Without pictures, return the lines from the one containing "You are a GUI" through the last line of the data below, exactly.

------

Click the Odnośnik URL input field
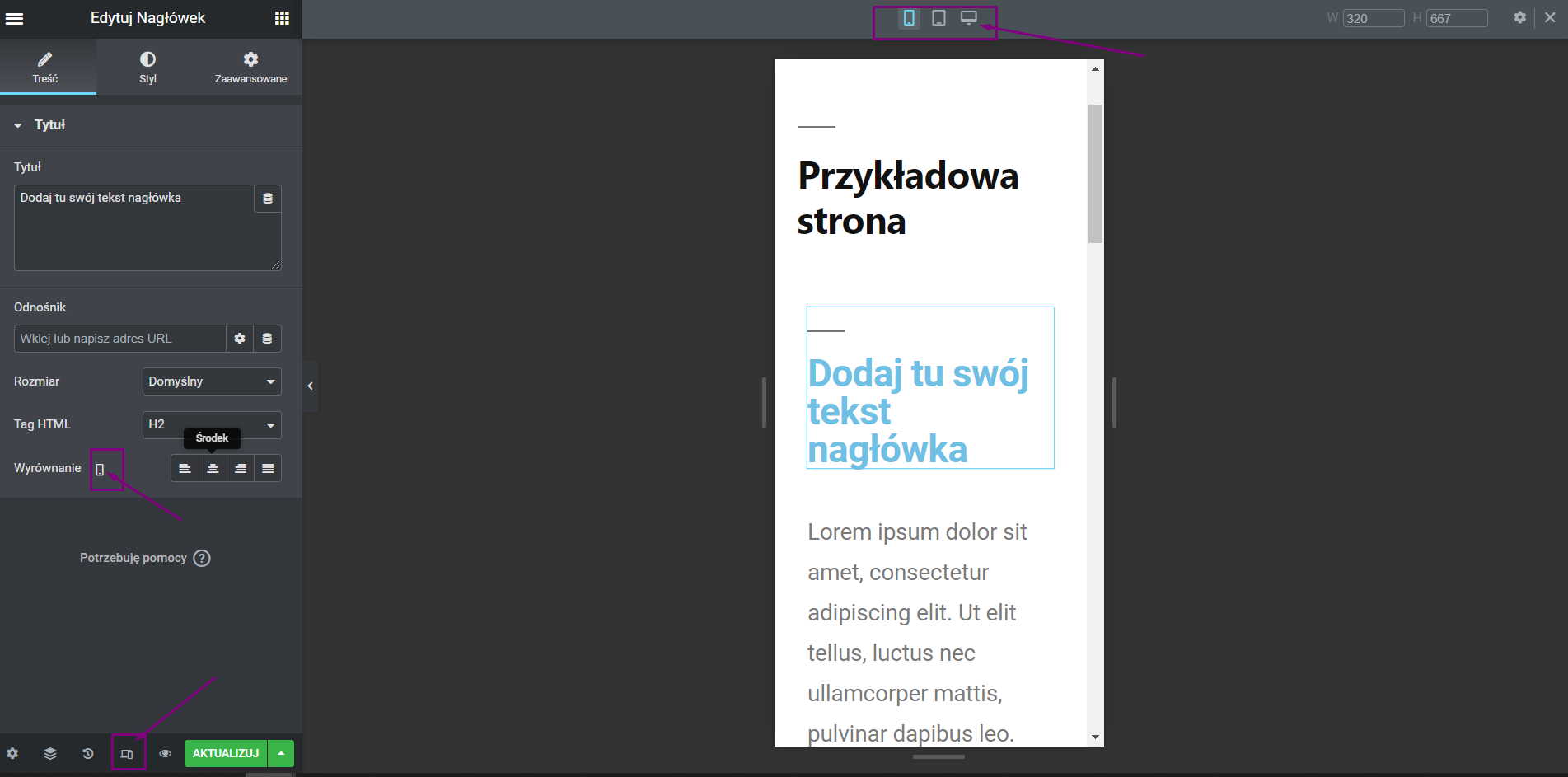The image size is (1568, 777). click(119, 339)

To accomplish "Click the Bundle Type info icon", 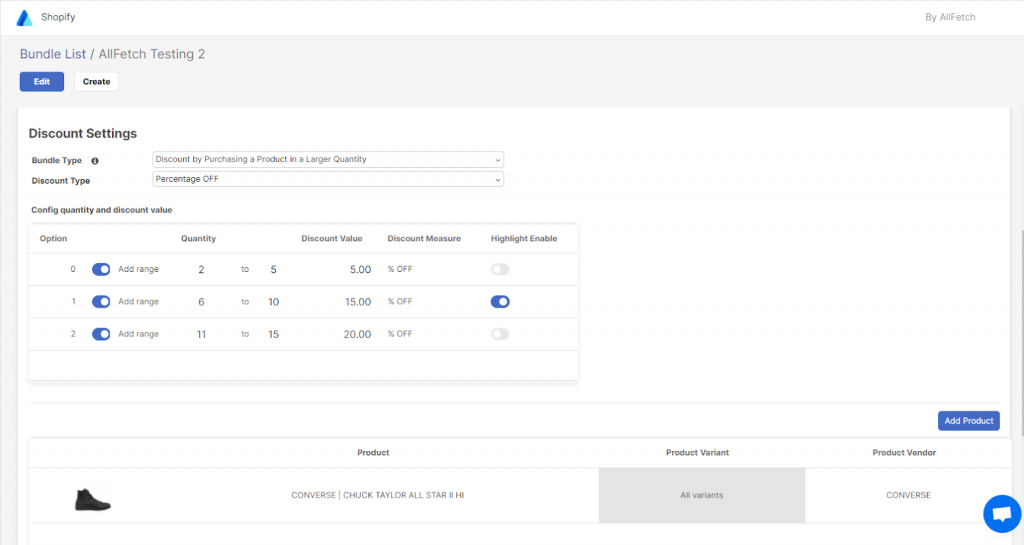I will tap(95, 160).
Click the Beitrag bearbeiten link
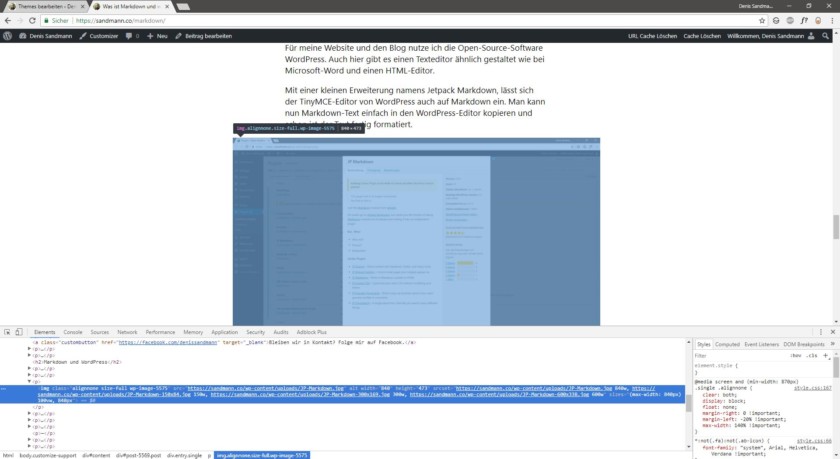 click(203, 36)
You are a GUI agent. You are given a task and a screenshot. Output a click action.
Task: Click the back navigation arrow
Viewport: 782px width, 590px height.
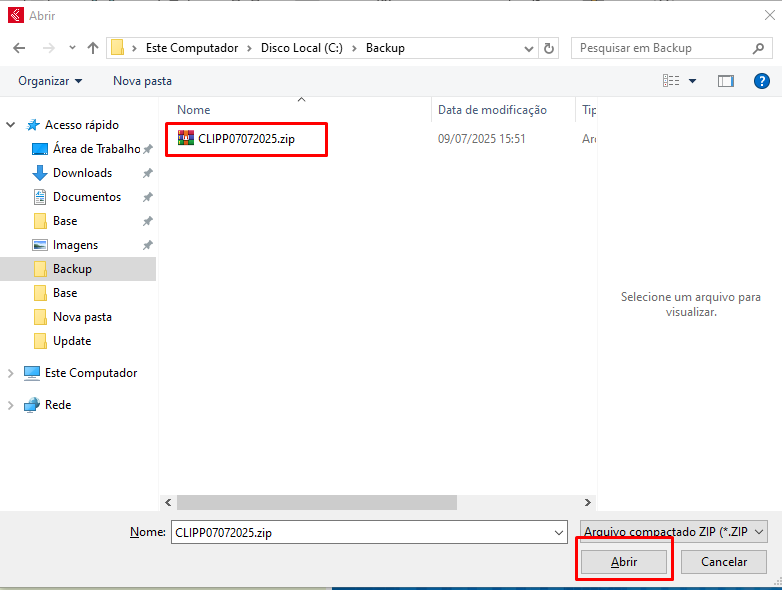click(19, 48)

------

» Exercise response
You are a GUI agent. You are given a task and a screenshot. Output a click action.
Task: Click the back navigation arrow
Viewport: 782px width, 590px height.
click(19, 48)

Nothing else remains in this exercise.